ABOUT THIS TASK>
The line containing "You are a computer-use agent." and every line after it, through the end of the records below, are to be reproduced exactly, with the pictures left out.

MATERIAL PROVIDED>
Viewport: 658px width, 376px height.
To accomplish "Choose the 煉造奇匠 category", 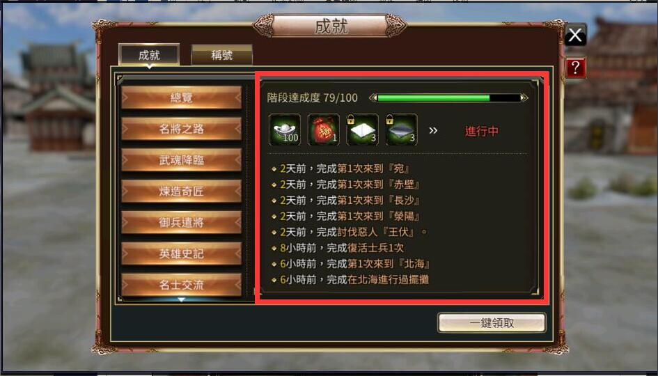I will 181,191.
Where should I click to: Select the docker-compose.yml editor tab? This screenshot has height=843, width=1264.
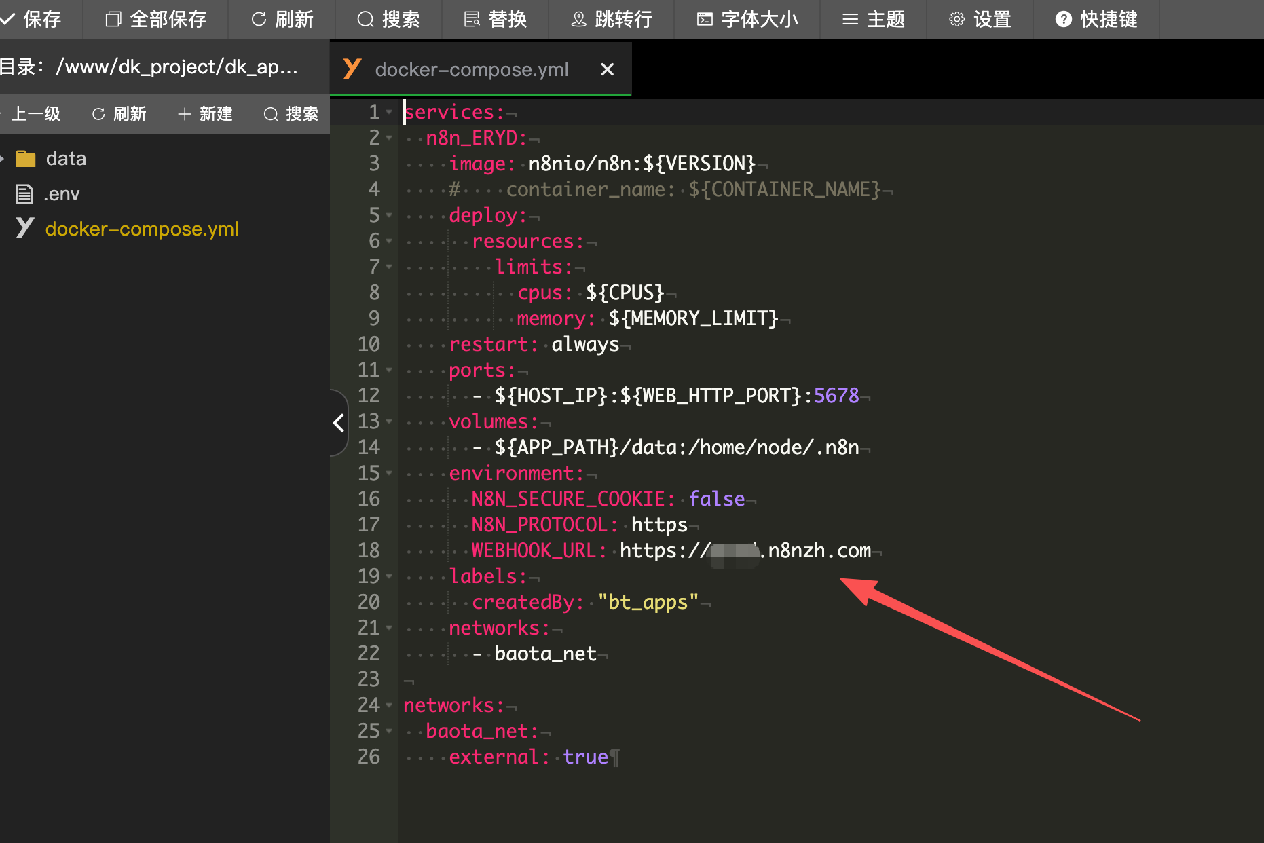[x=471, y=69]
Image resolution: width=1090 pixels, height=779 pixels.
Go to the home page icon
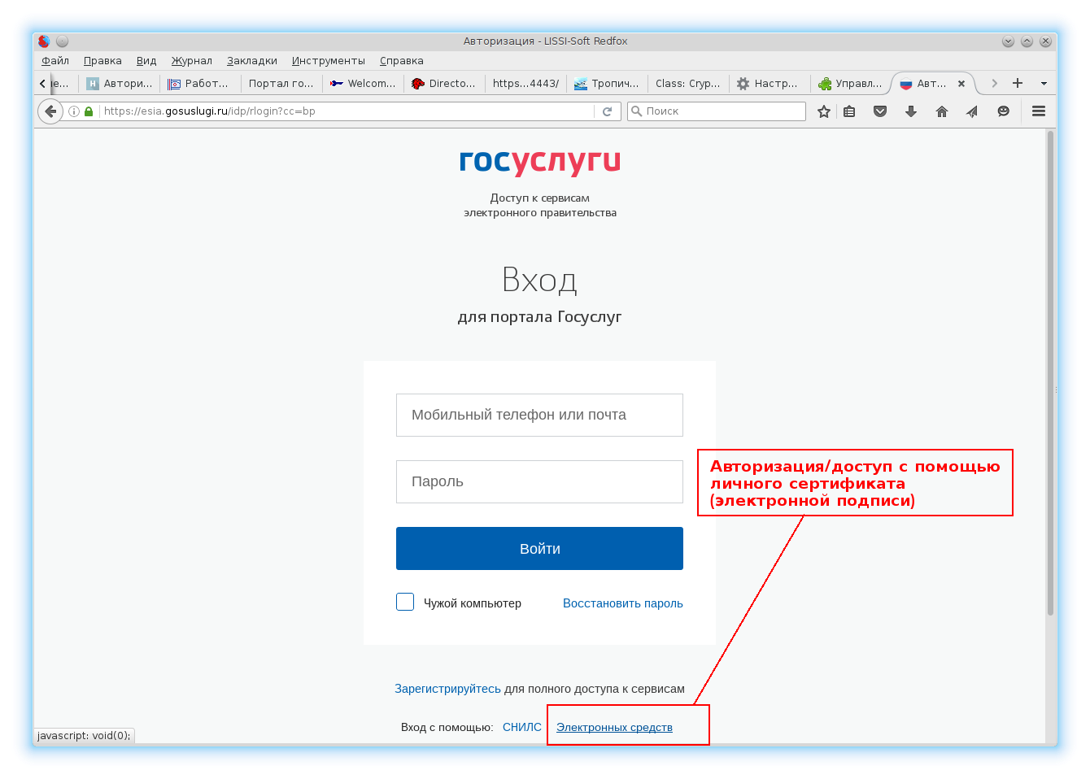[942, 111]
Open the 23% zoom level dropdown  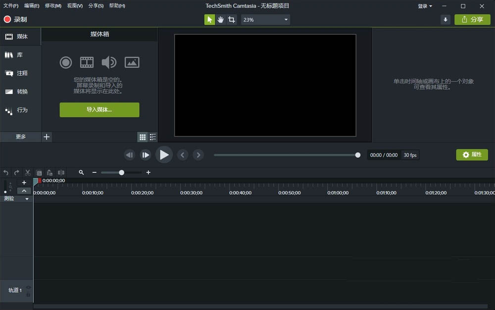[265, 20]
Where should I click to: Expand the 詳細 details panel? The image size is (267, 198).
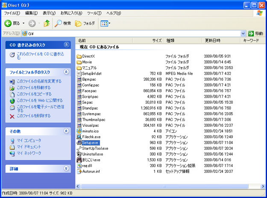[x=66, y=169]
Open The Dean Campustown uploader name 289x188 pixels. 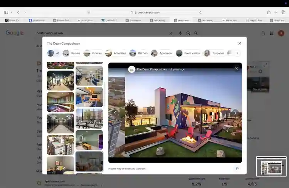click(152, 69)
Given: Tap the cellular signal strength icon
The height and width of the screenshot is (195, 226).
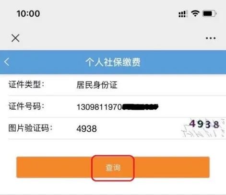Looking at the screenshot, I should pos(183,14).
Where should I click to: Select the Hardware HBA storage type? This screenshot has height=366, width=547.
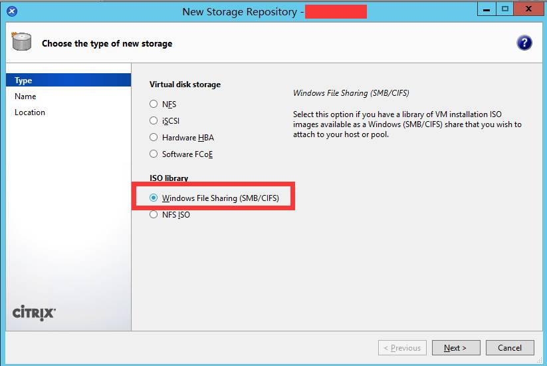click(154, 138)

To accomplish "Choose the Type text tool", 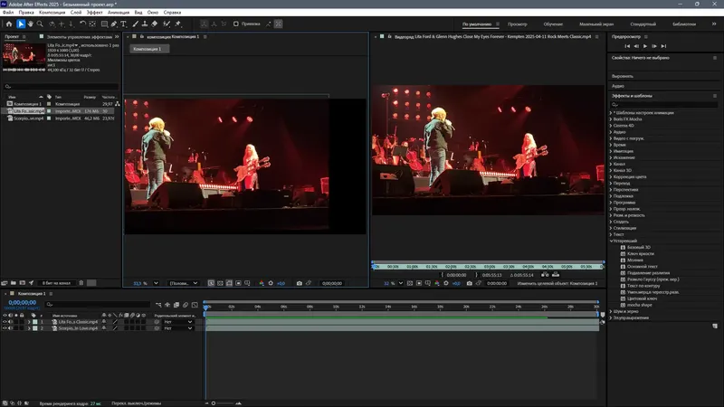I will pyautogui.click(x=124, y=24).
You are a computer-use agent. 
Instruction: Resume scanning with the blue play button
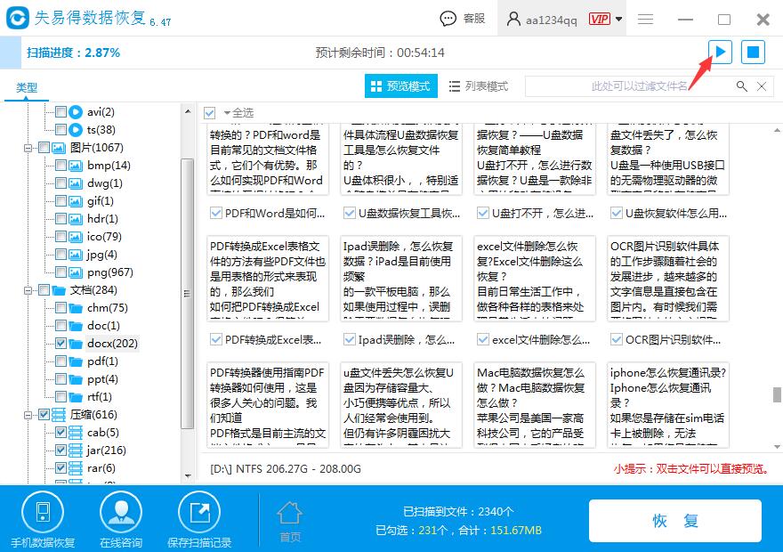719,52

EXERCISE SOLUTION>
You are a computer-use agent. 
Instruction: Resume scanning with the blue play button
719,52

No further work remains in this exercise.